Because the way emcee handles saving the chain it is recommended to use --tmp if in your machine /tmp/ is mounted in RAM, or --shm if /dev/shm is mounted in RAM to store the chain temporarily in those places.

You can also thin the samples (-t, --thin) as a function of the autocorrelation time, show the time series plot (-t, --time-series) which is memory intensive in this case, and optionally don't show the plots on screen (-ns, --no-show) and don't show the fancy progress bar (-np, --no-progress).

smc-analyze

To get some output we've executed the following commands:

$ smc-stan --model model/gaussian.stan --data data/gaussian.csv --yml config/gaussian-final-stan.yml --output output/gaussian-final-stan --save-chain
(supressed output)
$ smc-emcee --model model/gaussian.py --data data/gaussian.csv --yml config/gaussian-final-emcee.yml --output output/gaussian-final-emcee --save-chain --tmp

Which stored the sampler information in their respective directories. If you wish to plot them together in the same corner plot, do as follows:

$ smc-analyze -i output/gaussian-final-emcee output/gaussian-final-stan

Note: You can only use this if both output share the parameter space, which is this case, they do.

This doesn't look very pretty, beside the fact that we haven't provided emcee to converge of course, so let's add the markers showing the expected value (-m, --markers), a legend (--legend) for each plot and change the alpha of both the filled region (--filled-alpha) and the contours (--countor-alpha):

$ smc-analyze -i output/gaussian-final-emcee output/gaussian-final-stan --markers "{'mu': 2, 'sigma': 3}" --legend "['stan', 'emcee']" --contour-alpha 0.25 --filled-alpha 0.9

This looks better and now we can choose to save it (-o, --output) and not to have it display on the screen (-ns, --no-show).

We could have also specified the labels (-l, --labels), however this defaults to whatever was used to run the sampler, so make sure to have these consistent between runs, otherwise use this argument to overwrite it.

Credits

The contents in this repository were developed by myself, you can contact me in the following ways:

Contributing

Any discussion, suggestions, pull requests or bug reports are always welcome. If you wish to submit you code, pull requests should be targeted towards the dev branch, otherwise, feel free to use this issue section in this repository, or even send me an email.

Release cycle

All versions will have the format X.Y.Z, and the first one will be 1.0.0, which is release as soon as I think the program is good enough to be shared.

Each time that there is an update which does not modify the program behavior (e.g.: documentation, packaging, fixing bugs) it will increment Z (e.g.: 1.0.0 -> 1.0.1).

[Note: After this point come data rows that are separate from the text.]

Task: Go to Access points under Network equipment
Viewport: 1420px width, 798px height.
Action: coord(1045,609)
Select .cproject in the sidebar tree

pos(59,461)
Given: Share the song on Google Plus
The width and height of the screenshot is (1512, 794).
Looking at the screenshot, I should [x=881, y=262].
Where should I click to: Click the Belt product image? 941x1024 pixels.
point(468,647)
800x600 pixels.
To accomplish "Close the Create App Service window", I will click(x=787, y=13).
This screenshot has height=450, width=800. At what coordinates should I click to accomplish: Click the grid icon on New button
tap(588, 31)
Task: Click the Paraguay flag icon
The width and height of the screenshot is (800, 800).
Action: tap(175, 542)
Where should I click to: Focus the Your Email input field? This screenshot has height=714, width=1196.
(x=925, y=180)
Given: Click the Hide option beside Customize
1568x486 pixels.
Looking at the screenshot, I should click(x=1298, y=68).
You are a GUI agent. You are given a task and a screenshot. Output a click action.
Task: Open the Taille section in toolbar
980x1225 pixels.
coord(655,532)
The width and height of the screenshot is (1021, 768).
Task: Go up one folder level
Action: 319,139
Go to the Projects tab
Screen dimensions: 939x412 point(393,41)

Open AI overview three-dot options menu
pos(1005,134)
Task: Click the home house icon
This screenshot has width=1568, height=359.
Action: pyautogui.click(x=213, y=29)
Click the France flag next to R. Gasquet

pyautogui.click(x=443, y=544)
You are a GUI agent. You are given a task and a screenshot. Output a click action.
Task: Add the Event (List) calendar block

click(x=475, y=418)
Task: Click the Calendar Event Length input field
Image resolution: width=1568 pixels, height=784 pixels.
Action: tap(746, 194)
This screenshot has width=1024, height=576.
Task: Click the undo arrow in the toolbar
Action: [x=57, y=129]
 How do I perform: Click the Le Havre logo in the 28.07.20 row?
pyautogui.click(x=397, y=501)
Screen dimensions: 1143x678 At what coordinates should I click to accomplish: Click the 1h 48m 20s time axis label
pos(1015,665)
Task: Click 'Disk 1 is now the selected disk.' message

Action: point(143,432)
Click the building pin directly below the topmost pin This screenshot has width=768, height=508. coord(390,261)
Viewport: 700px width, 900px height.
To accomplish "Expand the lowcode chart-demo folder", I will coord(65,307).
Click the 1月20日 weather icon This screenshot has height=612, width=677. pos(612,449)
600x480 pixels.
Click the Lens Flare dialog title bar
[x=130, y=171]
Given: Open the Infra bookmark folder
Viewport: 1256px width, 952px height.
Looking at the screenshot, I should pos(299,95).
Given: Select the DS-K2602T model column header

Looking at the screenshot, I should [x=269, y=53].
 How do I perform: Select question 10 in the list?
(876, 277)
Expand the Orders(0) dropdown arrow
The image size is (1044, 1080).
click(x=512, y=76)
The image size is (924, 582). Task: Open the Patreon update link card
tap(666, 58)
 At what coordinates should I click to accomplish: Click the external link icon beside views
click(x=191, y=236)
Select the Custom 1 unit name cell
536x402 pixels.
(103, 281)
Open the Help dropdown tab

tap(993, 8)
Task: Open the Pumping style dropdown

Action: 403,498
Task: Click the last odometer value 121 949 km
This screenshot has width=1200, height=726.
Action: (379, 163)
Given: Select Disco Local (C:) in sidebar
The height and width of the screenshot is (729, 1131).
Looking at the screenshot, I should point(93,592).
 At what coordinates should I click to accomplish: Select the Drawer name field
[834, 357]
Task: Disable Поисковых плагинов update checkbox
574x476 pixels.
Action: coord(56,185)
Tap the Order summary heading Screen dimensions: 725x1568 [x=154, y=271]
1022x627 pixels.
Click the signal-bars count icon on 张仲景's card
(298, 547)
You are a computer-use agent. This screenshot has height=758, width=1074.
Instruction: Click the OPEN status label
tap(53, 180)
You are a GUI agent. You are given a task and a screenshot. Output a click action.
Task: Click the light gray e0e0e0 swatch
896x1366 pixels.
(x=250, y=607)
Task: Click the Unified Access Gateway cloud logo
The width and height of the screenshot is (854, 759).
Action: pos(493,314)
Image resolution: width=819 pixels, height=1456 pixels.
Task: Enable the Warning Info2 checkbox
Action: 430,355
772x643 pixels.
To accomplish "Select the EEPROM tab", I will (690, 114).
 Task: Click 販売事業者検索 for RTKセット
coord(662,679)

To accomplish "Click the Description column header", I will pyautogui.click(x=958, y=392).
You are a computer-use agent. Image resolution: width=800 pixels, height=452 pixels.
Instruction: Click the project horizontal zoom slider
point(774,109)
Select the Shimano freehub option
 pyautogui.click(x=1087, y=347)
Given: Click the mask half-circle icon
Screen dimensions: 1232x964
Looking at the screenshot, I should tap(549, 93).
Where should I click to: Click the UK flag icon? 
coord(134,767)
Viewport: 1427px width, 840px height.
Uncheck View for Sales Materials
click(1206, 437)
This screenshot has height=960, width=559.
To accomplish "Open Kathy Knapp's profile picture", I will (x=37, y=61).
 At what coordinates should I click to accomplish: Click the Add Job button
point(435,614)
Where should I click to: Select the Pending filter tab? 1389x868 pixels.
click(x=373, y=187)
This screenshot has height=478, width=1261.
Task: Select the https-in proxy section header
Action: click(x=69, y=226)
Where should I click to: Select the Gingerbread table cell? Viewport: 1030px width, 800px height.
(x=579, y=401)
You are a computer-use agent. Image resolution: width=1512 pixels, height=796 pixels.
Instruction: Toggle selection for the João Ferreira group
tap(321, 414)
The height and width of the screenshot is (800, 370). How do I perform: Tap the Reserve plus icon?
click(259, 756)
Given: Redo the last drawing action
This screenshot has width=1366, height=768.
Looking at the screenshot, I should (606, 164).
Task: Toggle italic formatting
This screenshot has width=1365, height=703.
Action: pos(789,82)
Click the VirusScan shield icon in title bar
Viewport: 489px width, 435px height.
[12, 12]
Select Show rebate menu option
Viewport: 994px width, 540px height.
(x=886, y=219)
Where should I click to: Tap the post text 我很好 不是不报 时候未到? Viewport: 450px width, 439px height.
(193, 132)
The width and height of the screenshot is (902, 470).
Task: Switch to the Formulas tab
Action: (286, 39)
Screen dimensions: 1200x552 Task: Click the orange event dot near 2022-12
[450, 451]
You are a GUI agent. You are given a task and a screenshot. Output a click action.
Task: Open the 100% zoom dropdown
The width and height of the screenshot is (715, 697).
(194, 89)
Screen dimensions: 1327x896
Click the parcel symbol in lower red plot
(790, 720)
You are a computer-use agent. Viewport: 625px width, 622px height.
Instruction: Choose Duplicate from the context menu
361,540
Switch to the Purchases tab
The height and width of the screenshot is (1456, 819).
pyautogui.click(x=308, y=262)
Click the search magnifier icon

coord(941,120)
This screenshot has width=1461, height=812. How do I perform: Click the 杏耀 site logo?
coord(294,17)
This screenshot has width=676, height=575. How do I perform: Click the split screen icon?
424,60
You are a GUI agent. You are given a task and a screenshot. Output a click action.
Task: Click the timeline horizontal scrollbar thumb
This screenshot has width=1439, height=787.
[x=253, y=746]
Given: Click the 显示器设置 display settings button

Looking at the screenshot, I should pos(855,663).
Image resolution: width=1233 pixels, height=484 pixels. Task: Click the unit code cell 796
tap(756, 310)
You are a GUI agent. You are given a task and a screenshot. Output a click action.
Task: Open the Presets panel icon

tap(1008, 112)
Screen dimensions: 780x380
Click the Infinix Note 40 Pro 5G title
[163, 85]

Each time that there is an update which modifies the program behavior (e.g.: adding features) it will increment Y and reset Z (e.g.: 1.0.1 -> 1.1.0).

Each time that there is an update which is not backwards compatible (e.g.: removing features, changing how the program is meant to be used) it will increment X and reset both Y and Z (e.g.: 1.1.2 -> 2.0.0).

In this repository you will find branches for the stable version (master) and the development version (dev). All modifications are done in the dev branch and, after being tested, are merged in the master branch. After a version bump the new version will be released.

License

All of the contents provided in this repository are available under the MIT license.

For further information, refer to the file LICENSE.md provided in this repository.